Toronto–St. Paul's is a politically competitive midtown ward stretching from Avenue Road west to Bathurst Street and from the CP rail line north to Eglinton Avenue, with an arm reaching east along St. Clair. The ward encompasses some of Toronto's wealthiest residential neighbourhoods — Forest Hill, Wychwood Park, Deer Park — alongside dense apartment corridors along Bathurst, Eglinton, and Yonge Street. With a population of roughly 110,000, it combines old-money residential streets with rapidly intensifying nodes around transit stations. The Yonge-Eglinton intersection, once a modest midtown crossroads, has become a vertical neighbourhood of 40- and 50-storey condominium and rental towers. The ward's demographics tilt older and more affluent in the west but younger and more diverse along the apartment corridors.
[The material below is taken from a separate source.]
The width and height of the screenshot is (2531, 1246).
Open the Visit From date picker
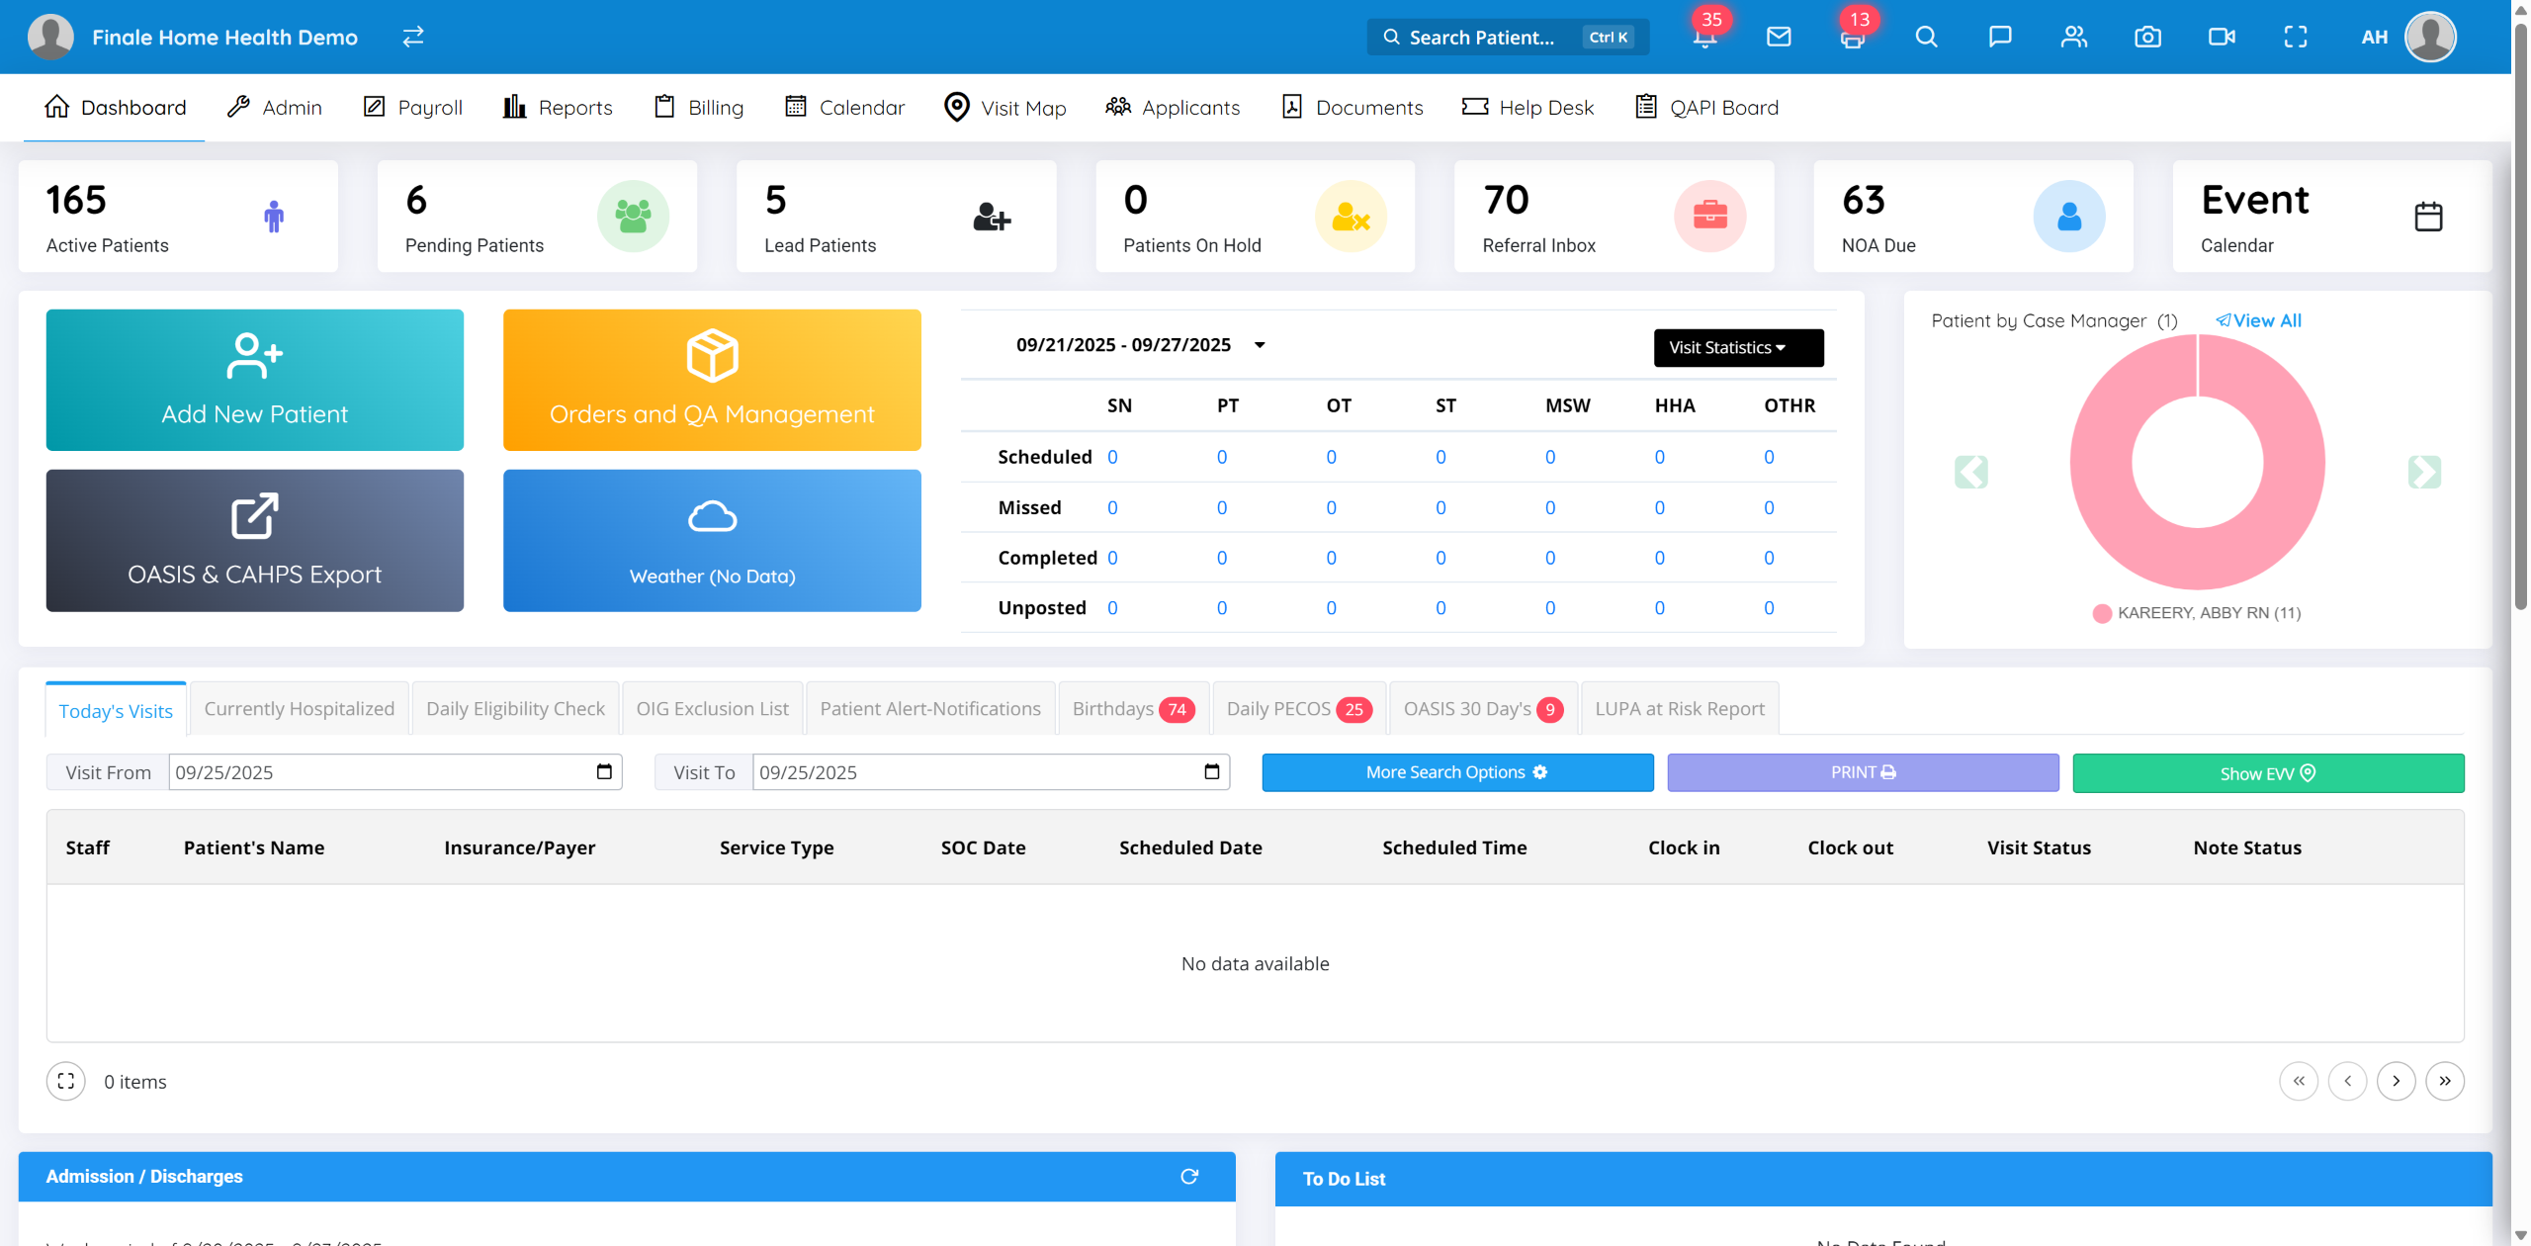click(x=604, y=772)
Toronto–St. Paul's was the most competitive three-way ward in the city. Chow won with 33.5 percent (13,468 votes), Bailão took 30.3 percent (12,165), and Josh Matlow — the ward's own city councillor since 2010 — earned 19.3 percent (7,738). Matlow's presence on the ballot split the progressive vote and nearly delivered the ward to Bailão. Had Matlow's voters broken even modestly toward Chow, her margin would have been far larger; conversely, Matlow's candidacy may have suppressed Bailão's total among moderate voters who found him a more palatable alternative. The ward cast 40,149 ballots, the second-highest total in the city, reflecting both its large population and its engaged, affluent electorate.

Municipal Issues

The Yonge-Eglinton growth explosion was the defining local issue. Midtown Toronto had experienced some of the most rapid intensification in the city, with dozens of tall towers approved or under construction in a small area around the future Eglinton Crosstown station. Existing infrastructure — roads, sewers, schools, parkland — was designed for a community a fraction of the current size. Leaked internal documents in late 2022 revealing that the project was plagued by water damage and that the contractor had "no credible plan" to complete the line had shaken confidence in Metrolinx's ability to manage the project. Residents who had endured a decade of Eglinton construction with no end in sight brought an intensity to the transit debate that was unmatched elsewhere in the city.

Matlow had built his council career on fighting what he called overdevelopment in midtown, opposing rezonings that he argued exceeded the area's infrastructure capacity. His mayoral run drew heavily on this local following. For Bailão, the ward represented a chance to build a bridge between downtown progressives and suburban moderates — her housing expertise and endorsement from John Tory played well in Forest Hill and Deer Park, while Chow's support concentrated in the ward's renter-heavy apartment corridors along Bathurst and St. Clair.